(ENTRIES SHOWN):

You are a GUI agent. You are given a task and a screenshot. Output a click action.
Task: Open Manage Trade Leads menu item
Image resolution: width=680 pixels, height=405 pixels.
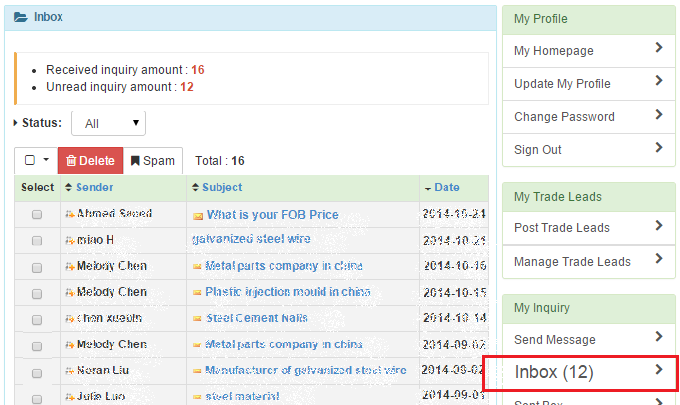point(589,261)
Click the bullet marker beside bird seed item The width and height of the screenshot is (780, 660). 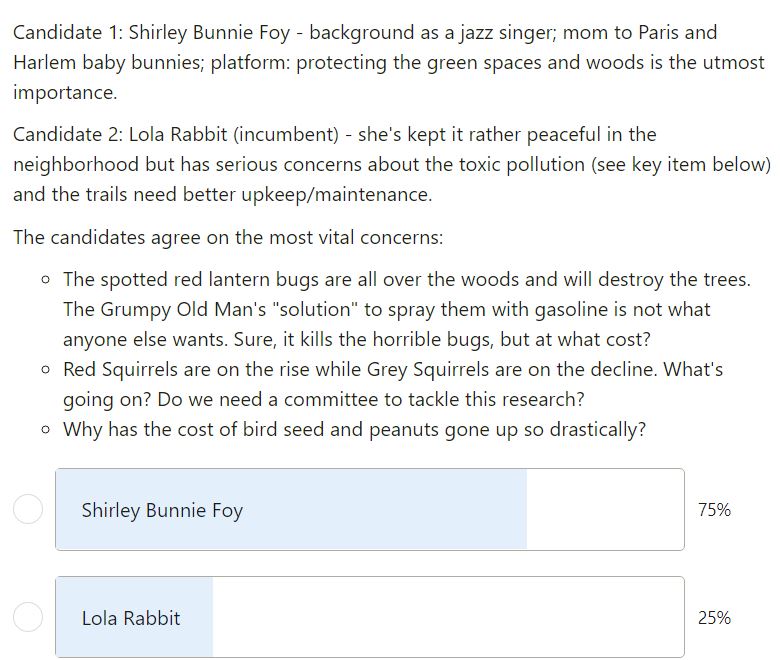tap(46, 430)
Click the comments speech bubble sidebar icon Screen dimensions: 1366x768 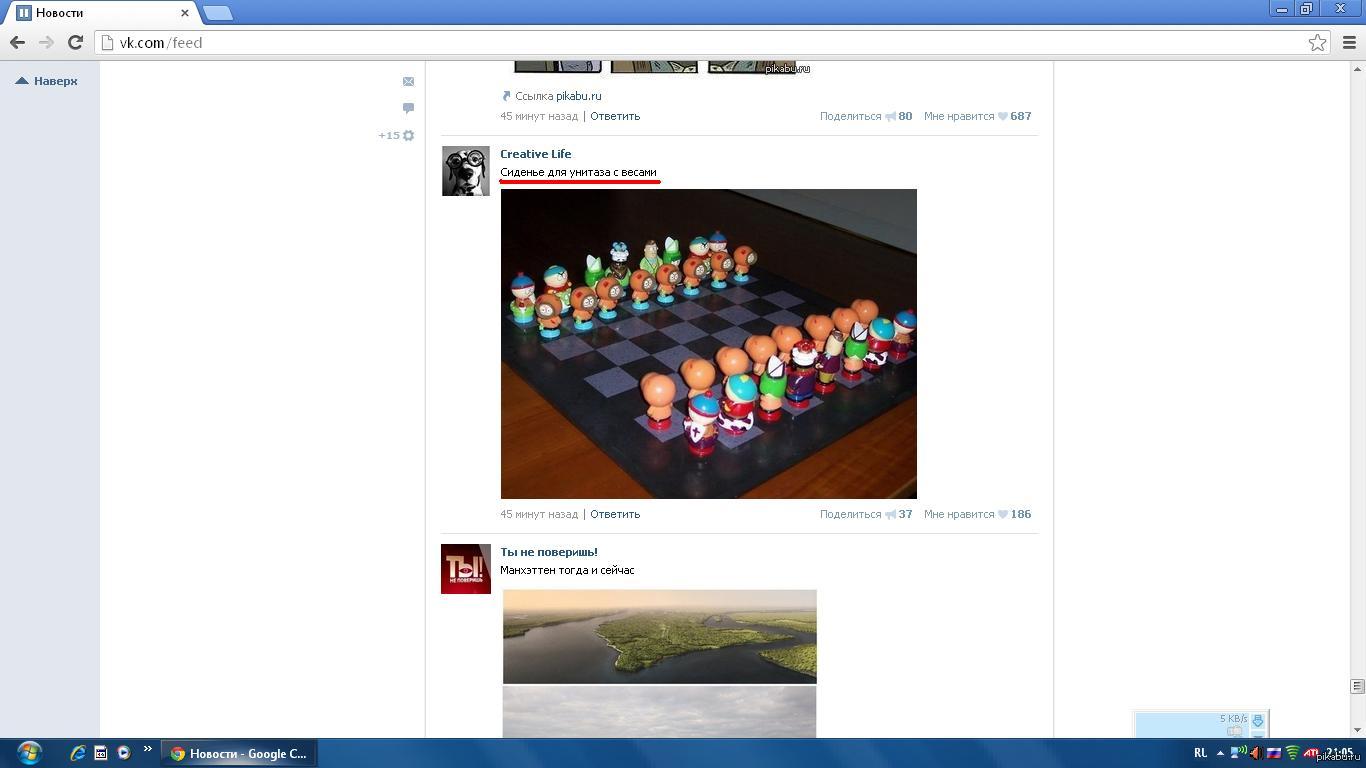tap(408, 108)
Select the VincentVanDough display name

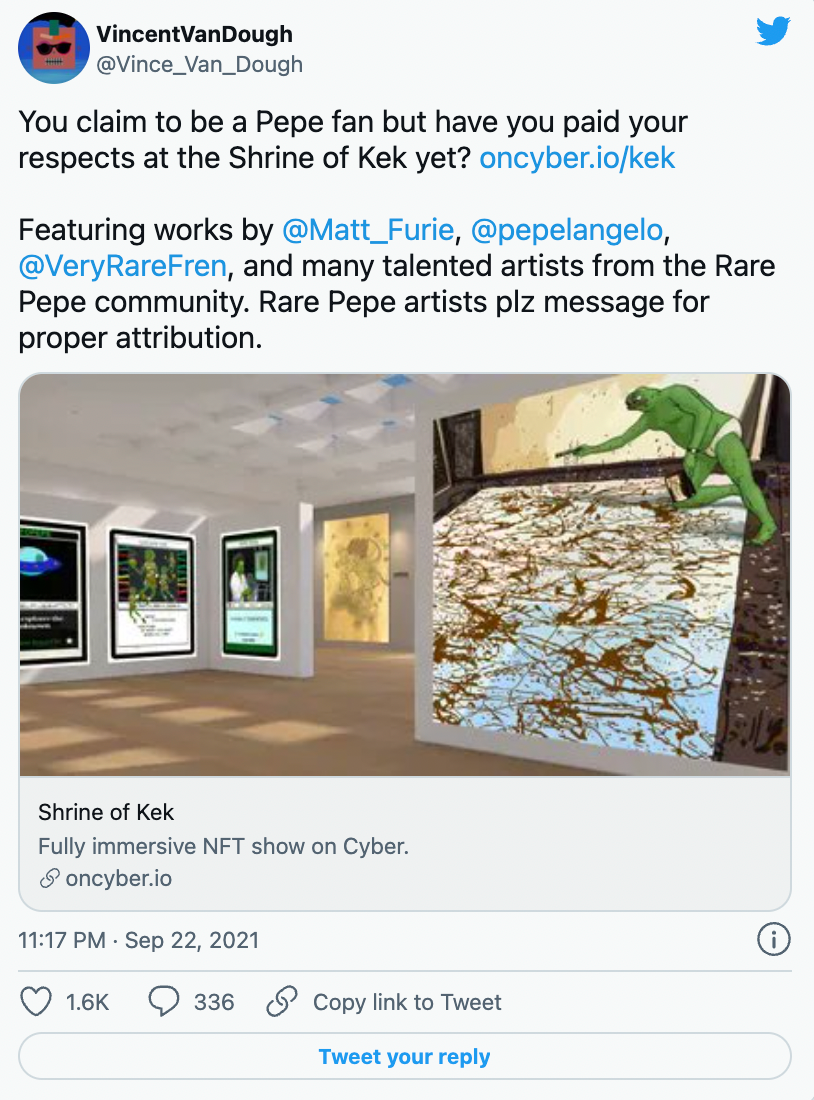(x=194, y=34)
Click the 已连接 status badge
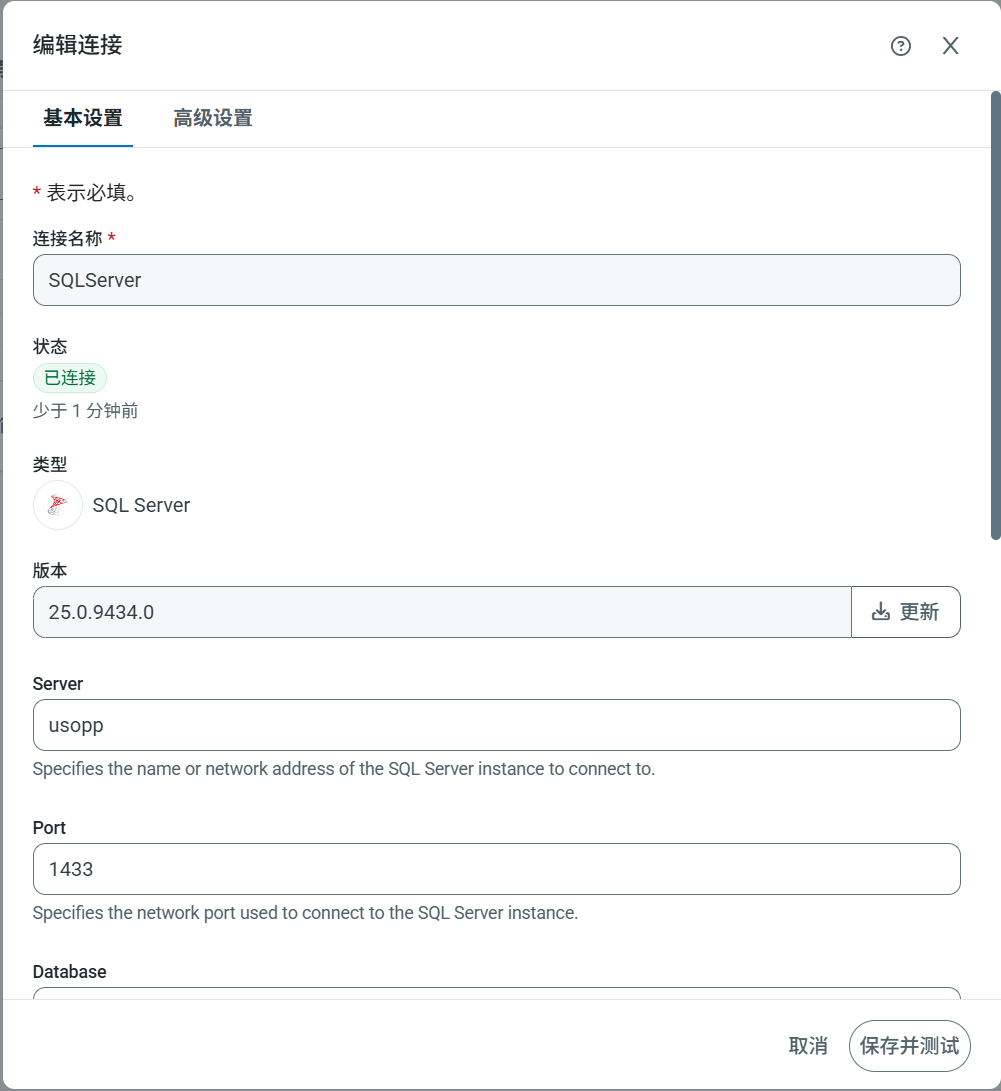This screenshot has width=1001, height=1091. (70, 378)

(DO THIS): Echo the records verbatim, starting at their first line and ending after the line that contains "point(589,261)". Omit the pictures from the output.

(OUTPUT BELOW):
You are a GUI agent. You are given a task and a screenshot. Output a click action.
Task: Open Manage Trade Leads menu item
Image resolution: width=680 pixels, height=405 pixels.
point(589,261)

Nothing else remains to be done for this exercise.